### Texte d'étude
· · · · ·
J’étais alors en train de lire des documents médicaux. Je n’oublierai jamais l’appel téléphonique. Vers 22h02, mon adjoint, le Dr Motti Gutman, a téléphoné. Il a dit que nous [allions] soigner Rabin, il est gravement blessé, peut-être mort….Il a été blessé par balle », s’est remémoré le chirurgien.

Il s’est ensuite précipité à l’hôpital puis dans la salle d’opération, qui était remplie d’environ trois fois le nombre normal de personnes.

« On a tenté désespérément de le réanimer. Les moniteurs montraient des ondes qui semblaient indiquer que son cœur fonctionnait, mais c’était parce que sa poitrine était ouverte et qu’on lui massait le cœur », a-t-il décrit.

« Pendant quelques minutes, l’écran montrait des signes de vie. Le cœur battait réellement et produisait même une certaine pression sanguine. Il y a eu quelques minutes comme ça qui ont donné un faible sentiment d’espoir… mais c’était artificiel, c’était simplement lié à nos efforts intenses pour le réanimer », s’est souvenu le chirurgien.

« Il était clair à ce stade qu’il n’y avait vraiment aucune chance de le sauver, mais nous avons continué à essayer. Il n’y avait aucune volonté d’abandonner. Personne de ceux qui avaient compris n’a eu le courage de déclarer [qu’il était mort] », a-t-il poursuivi.

Il a confié qu’à 23h07, un peu plus d’une heure après avoir reçu ce premier appel téléphonique, il n’avait pas d’autre choix que de déclarer la mort du Premier ministre.

« J’ai dû me lever et dire à tout le monde que j’étais vraiment désolé, mais que nous devions annoncer sa mort. Parce que nous avions épuisé tous nos efforts. Je les ai remerciés. C’était un moment terrible. Un moment terrible. Je ne l’oublierai jamais », a-t-il décrit, ému.
· · · · ·
### Consigne
Recopiez à l'identique, dans le texte d'étude ci-dessus, tout ce qui va de « J’étais alors en » jusqu'à « normal de personnes. ». Les entrées ci-dessous proviennent d'une source distincte.

### Données fournies
· · · · ·
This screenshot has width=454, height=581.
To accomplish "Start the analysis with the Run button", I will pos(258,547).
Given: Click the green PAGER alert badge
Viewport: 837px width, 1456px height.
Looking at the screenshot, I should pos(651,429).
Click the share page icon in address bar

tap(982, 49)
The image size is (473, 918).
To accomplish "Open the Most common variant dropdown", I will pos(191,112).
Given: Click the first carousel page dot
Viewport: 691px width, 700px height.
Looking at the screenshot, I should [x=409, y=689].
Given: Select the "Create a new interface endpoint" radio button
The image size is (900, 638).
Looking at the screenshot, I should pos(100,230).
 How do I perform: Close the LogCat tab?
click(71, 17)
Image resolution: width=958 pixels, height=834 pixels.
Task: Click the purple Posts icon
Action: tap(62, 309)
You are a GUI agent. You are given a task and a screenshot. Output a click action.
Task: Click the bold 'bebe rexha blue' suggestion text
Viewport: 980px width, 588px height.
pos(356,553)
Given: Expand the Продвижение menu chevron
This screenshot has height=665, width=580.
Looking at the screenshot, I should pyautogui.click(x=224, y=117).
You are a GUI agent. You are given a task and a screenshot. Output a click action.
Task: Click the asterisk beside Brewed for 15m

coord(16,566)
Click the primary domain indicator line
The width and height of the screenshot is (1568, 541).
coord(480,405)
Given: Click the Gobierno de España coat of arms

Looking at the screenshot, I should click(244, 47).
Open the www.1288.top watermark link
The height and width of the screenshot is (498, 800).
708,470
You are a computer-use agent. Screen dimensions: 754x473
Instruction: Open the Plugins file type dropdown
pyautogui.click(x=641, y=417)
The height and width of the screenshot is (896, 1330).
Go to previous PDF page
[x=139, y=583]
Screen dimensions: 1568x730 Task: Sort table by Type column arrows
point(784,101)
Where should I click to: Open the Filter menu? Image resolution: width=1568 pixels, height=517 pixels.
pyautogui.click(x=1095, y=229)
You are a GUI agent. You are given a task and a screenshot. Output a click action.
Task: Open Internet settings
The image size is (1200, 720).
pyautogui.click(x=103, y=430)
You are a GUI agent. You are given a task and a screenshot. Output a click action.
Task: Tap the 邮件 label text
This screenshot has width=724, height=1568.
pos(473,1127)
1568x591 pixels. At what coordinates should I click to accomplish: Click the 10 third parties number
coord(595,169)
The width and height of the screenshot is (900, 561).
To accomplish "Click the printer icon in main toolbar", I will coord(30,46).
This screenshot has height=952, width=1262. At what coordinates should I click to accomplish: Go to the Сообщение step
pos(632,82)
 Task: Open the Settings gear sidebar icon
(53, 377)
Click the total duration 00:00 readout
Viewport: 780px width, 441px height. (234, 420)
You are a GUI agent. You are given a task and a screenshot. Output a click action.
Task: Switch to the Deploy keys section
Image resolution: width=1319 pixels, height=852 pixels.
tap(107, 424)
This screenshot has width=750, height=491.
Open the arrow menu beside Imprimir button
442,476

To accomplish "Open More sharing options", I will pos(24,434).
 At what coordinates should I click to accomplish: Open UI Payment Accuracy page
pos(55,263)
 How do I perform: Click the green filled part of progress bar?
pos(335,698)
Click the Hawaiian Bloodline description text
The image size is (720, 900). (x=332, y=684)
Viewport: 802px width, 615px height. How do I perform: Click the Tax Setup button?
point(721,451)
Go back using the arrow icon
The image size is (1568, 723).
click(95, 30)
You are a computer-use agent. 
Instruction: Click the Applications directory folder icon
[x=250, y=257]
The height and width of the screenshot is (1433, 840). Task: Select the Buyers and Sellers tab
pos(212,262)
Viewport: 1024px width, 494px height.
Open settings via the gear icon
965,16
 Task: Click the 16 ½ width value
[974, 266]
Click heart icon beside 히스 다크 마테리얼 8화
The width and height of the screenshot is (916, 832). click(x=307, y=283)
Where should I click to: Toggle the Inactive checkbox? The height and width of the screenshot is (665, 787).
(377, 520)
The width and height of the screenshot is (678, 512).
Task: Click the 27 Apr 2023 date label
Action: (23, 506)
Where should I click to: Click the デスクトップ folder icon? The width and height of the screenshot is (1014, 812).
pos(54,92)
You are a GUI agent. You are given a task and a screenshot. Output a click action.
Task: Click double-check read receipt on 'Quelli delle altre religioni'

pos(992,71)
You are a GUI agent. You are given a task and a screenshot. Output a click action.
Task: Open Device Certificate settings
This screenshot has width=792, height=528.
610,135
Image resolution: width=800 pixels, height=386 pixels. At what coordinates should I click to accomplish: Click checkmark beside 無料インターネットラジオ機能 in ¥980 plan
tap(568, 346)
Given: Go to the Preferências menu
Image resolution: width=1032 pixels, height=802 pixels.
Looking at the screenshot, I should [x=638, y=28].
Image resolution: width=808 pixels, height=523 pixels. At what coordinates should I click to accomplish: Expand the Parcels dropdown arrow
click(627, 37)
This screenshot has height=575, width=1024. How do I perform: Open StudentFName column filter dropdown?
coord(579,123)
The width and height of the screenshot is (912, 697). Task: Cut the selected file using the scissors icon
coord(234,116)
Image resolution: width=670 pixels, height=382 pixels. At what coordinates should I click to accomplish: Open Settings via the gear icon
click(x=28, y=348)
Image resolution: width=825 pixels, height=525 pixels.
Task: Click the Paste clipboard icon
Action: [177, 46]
· · · · ·
### Résultat
J’étais alors en train de lire des documents médicaux. Je n’oublierai jamais l’appel téléphonique. Vers 22h02, mon adjoint, le Dr Motti Gutman, a téléphoné. Il a dit que nous [allions] soigner Rabin, il est gravement blessé, peut-être mort….Il a été blessé par balle », s’est remémoré le chirurgien.

Il s’est ensuite précipité à l’hôpital puis dans la salle d’opération, qui était remplie d’environ trois fois le nombre normal de personnes.